** Opening Material provided block **

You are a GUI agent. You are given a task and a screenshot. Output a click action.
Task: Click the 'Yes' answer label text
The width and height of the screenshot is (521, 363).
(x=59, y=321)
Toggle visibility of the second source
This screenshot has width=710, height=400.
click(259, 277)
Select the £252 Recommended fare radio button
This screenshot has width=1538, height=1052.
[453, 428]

** Closing Material provided block **

What to work on: Transcribe the data exactly.

Task output:
You are a GUI agent. You are given a task and a screenshot. Output a click action.
Task: Click the 'Yes' answer label text
The width and height of the screenshot is (521, 363).
(x=59, y=321)
Toggle visibility of the second source
This screenshot has width=710, height=400.
click(259, 277)
Select the £252 Recommended fare radio button
This screenshot has width=1538, height=1052.
[453, 428]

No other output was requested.